Wstawienie się punktualnie na miejsce pracy jest obowiązkiem każdego pracownika – warunki pogodowe nie są równoznaczne z jakąkolwiek taryfą ulgową. Z reguły jednak pracodawcy rozumieją sporadyczne przypadki spóźnień do pracy z powodu trudnych warunków atmosferycznych. Nie zmniejsza to jednak listy obowiązków do wykonania.
W interesie pracownika leży zaznajomienie się z prognozą pogody na najbliższy dzień pracy.
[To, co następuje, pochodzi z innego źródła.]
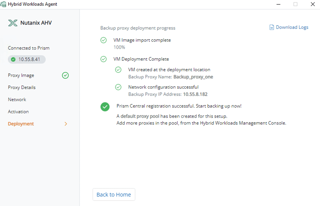Click the Nutanix AHV logo icon
320x206 pixels.
[13, 23]
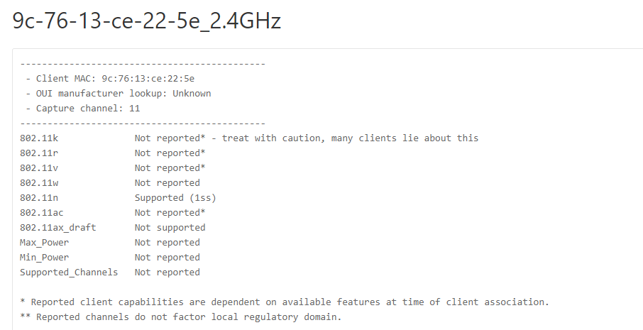This screenshot has width=643, height=330.
Task: Click the Capture channel 11 line
Action: 82,109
To z pewnością umożliwi mu odpowiednio zaplanować dojazd do pracy z zapasem czasowym. Również „przypadki wyjątkowe”, takie jak awaria samochodu, teoretycznie nie usprawiedliwiają spóźnienia do pracy.
Sporadyczne spóźnienia nie są jednak karane. Złe warunki pogodowe są wystarczającym wytłumaczeniem – dlatego też szef nie ma prawa wystawić upomnienia lub zwolnić pracownika z tego powodu.
Pracodawcy nie są jednak w takich sytuacjach w pełni bezradni – zawsze mogą zmniejszyć pensję pracownika. Ten może jednak odrobić swoje obowiązki, jeżeli szef się na to zgodzi.
Zła pogoda nakłada też specjalne obowiązki na pracodawcę, ponieważ to właśnie on odpowiada za ewentualne problemy w przedsiębiorstwie spowodowane złą aurą. Ważne jest również zagwarantowanie odpowiedniej temperatury w miejscu pracy podwładnych. Dla przykładu, w biurze nie może ona spaść poniżej 20 st. Celsjusza.
Jeżeli pracownik będzie miał wypadek w drodze do pracy, ubezpieczalnia pokryje koszty leczenia. Warunkiem jest jednak, że nie był on winny wypadkowi i że doszło do niego bezpośrednio w drodze do pracy. Ubezpieczalnia ponosi koszty leczenia nawet wtedy, gdy pracownik jechał do pracy inną drogą niż zwykle.
Warto również pamiętać, że za wypadek w drodze do pracy uważane jest również poślizgnięcie się na progu własnego domu – niezależnie od tego czy pracownik go odśnieżył czy nie.